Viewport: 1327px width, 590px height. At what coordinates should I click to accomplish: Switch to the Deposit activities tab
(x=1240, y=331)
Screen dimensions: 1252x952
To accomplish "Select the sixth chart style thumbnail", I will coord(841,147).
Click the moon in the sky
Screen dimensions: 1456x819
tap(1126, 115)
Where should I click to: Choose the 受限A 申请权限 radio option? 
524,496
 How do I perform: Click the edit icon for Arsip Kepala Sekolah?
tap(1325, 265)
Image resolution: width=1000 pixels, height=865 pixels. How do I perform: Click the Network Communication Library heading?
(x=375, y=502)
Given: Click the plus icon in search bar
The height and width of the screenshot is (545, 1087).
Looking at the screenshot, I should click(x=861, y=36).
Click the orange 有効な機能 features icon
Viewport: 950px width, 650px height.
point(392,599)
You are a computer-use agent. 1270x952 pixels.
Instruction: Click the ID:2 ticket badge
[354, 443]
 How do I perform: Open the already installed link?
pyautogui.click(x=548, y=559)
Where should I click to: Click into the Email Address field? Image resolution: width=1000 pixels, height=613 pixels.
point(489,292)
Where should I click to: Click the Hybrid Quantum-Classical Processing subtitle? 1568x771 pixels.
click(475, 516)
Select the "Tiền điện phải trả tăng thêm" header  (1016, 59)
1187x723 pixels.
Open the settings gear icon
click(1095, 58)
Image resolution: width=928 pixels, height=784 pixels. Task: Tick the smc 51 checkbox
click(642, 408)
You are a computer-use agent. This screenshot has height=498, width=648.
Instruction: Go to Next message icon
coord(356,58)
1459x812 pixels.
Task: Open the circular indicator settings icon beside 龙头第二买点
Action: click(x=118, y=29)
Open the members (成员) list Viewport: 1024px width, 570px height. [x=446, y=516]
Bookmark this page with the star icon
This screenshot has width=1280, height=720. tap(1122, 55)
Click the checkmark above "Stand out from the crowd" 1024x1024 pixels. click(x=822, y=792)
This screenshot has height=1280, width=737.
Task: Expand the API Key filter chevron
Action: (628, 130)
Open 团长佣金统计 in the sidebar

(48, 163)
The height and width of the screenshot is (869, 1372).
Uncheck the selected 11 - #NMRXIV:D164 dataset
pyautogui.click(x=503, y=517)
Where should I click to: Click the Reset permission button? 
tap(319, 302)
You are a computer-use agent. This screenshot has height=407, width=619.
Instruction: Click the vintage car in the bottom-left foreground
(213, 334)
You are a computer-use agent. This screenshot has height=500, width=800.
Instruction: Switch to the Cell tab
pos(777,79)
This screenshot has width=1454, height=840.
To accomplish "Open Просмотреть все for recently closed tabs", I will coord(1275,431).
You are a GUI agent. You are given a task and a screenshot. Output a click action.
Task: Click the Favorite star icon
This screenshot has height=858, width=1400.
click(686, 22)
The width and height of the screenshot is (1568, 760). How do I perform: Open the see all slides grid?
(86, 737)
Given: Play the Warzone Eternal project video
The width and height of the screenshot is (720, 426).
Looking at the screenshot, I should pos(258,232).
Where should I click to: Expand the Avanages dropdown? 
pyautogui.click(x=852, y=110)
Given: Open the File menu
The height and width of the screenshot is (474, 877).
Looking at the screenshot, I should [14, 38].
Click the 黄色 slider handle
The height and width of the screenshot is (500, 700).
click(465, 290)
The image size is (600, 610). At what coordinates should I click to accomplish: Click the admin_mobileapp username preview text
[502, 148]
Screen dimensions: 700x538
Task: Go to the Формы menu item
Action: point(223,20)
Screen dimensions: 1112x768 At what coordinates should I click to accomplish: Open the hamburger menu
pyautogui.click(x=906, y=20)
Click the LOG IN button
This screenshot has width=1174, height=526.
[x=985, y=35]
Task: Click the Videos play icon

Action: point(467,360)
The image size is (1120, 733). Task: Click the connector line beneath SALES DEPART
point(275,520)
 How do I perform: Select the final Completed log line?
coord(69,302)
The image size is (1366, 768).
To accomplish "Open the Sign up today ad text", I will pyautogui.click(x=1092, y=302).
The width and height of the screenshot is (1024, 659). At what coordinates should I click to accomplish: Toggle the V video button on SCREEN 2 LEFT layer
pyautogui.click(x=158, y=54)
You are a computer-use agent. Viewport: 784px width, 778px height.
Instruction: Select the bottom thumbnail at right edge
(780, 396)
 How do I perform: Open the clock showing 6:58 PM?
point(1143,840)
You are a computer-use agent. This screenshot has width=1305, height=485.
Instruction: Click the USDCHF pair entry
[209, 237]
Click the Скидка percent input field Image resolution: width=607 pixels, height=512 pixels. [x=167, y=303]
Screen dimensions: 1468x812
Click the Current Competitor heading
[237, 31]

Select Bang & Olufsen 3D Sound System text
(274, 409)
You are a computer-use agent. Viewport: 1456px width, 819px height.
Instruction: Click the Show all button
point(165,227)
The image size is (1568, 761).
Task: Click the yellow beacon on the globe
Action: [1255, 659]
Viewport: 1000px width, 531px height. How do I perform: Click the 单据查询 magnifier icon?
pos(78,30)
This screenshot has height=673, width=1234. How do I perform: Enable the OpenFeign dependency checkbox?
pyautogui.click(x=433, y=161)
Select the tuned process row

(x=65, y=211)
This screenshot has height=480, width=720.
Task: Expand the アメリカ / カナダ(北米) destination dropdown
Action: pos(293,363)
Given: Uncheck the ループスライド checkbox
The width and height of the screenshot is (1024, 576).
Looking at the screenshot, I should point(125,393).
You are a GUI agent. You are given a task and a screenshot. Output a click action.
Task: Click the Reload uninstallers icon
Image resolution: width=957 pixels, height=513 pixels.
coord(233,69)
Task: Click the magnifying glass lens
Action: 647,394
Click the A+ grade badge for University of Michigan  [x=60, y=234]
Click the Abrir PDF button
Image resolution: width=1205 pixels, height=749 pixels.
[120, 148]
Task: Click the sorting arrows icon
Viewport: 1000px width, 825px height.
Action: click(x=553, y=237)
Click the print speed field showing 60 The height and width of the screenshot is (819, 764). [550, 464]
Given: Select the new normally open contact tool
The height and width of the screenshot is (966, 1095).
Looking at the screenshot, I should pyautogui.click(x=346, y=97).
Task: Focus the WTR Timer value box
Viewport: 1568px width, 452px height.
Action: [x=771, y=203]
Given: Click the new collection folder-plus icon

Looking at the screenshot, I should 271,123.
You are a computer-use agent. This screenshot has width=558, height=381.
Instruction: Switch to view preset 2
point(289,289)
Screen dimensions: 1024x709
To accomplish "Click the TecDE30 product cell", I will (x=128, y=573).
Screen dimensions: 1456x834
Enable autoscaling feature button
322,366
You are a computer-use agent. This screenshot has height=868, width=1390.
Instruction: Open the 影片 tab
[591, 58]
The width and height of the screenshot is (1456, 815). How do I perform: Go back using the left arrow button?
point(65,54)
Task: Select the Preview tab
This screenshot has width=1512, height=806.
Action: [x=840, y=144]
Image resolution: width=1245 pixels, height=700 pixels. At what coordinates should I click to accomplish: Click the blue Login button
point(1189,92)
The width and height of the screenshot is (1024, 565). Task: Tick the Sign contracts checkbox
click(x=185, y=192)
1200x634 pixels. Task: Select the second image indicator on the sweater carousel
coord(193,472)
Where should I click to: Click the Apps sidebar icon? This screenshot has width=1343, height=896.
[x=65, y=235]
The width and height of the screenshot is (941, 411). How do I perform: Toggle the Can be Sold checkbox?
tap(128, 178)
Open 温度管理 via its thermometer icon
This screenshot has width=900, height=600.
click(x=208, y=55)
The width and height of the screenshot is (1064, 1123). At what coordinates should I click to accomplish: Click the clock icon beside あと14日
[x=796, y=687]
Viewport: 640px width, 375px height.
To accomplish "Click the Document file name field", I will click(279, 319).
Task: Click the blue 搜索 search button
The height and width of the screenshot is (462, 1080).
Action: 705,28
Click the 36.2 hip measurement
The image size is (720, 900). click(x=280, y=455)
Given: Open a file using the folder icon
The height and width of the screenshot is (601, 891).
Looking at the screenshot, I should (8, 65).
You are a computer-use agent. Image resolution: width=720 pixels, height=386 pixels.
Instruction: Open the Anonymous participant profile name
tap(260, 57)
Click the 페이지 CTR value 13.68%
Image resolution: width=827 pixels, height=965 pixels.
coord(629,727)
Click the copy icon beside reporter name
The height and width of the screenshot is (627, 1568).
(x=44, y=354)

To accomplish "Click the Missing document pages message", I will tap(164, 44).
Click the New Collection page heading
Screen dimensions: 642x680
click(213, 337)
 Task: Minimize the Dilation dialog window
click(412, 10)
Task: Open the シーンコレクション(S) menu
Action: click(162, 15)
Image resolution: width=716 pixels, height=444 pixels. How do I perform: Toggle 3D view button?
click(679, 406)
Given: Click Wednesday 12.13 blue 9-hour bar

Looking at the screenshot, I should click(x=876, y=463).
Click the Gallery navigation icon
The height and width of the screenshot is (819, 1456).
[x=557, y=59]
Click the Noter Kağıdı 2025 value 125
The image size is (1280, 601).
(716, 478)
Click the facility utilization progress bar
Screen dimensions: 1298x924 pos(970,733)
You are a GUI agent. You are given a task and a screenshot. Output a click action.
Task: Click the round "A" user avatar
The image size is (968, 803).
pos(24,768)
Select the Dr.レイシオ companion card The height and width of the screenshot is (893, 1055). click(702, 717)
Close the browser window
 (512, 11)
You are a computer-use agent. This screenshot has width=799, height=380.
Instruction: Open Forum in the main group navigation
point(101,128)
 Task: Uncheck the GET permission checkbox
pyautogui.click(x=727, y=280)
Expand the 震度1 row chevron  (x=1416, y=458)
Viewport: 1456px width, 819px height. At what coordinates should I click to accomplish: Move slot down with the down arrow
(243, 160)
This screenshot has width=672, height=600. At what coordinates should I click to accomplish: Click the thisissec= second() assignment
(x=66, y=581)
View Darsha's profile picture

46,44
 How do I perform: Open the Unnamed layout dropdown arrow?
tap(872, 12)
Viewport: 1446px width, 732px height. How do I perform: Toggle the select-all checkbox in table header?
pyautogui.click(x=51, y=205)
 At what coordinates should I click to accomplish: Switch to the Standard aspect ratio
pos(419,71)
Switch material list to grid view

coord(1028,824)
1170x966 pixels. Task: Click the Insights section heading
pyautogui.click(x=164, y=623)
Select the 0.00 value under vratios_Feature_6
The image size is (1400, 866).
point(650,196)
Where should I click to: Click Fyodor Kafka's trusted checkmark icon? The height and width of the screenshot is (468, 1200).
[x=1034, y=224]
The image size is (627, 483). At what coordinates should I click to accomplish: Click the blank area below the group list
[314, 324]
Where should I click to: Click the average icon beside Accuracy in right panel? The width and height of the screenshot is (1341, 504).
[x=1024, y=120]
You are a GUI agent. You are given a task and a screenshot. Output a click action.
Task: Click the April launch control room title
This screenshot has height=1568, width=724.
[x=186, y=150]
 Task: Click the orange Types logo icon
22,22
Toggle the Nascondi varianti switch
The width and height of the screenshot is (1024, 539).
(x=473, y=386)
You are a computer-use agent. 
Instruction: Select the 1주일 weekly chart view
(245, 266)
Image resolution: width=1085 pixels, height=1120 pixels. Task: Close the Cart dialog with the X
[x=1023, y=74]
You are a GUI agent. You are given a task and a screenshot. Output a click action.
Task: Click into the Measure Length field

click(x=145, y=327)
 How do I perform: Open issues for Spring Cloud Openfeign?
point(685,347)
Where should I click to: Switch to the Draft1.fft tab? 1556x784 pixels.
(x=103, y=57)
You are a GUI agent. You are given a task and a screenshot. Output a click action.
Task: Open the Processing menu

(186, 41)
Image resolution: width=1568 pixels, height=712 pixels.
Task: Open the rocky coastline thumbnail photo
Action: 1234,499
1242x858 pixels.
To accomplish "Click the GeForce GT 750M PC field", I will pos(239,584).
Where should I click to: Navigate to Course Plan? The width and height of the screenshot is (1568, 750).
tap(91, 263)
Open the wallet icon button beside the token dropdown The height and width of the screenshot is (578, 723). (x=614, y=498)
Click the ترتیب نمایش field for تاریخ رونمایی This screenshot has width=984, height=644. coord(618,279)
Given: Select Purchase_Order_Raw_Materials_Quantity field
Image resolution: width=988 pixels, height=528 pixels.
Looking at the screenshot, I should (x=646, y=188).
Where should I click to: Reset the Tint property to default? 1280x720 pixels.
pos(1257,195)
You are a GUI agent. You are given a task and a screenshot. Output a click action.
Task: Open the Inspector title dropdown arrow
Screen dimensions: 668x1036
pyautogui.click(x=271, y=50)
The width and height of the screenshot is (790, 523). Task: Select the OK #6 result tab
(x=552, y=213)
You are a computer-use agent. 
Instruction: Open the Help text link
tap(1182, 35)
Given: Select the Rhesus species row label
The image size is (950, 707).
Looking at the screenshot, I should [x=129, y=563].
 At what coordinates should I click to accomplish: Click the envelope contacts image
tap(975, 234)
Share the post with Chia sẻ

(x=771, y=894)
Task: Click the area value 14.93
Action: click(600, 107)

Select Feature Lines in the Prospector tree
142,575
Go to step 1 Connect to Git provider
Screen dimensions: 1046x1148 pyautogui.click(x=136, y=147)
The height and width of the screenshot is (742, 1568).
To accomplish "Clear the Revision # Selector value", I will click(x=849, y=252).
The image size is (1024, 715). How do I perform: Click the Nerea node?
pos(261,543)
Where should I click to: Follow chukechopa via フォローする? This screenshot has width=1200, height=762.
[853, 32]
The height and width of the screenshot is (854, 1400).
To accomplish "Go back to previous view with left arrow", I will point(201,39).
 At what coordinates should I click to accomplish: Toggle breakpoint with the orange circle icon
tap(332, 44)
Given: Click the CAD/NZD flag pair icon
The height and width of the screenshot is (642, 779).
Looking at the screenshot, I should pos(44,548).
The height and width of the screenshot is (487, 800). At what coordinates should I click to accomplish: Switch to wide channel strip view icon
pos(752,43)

=======

## Short problem
Copy out the rows between the line holding "Given: Select Purchase_Order_Raw_Materials_Quantity" and the line holding "Looking at the screenshot, I should (x=646, y=188).", both included, with nothing changed.

## Result
Given: Select Purchase_Order_Raw_Materials_Quantity field
Image resolution: width=988 pixels, height=528 pixels.
Looking at the screenshot, I should (x=646, y=188).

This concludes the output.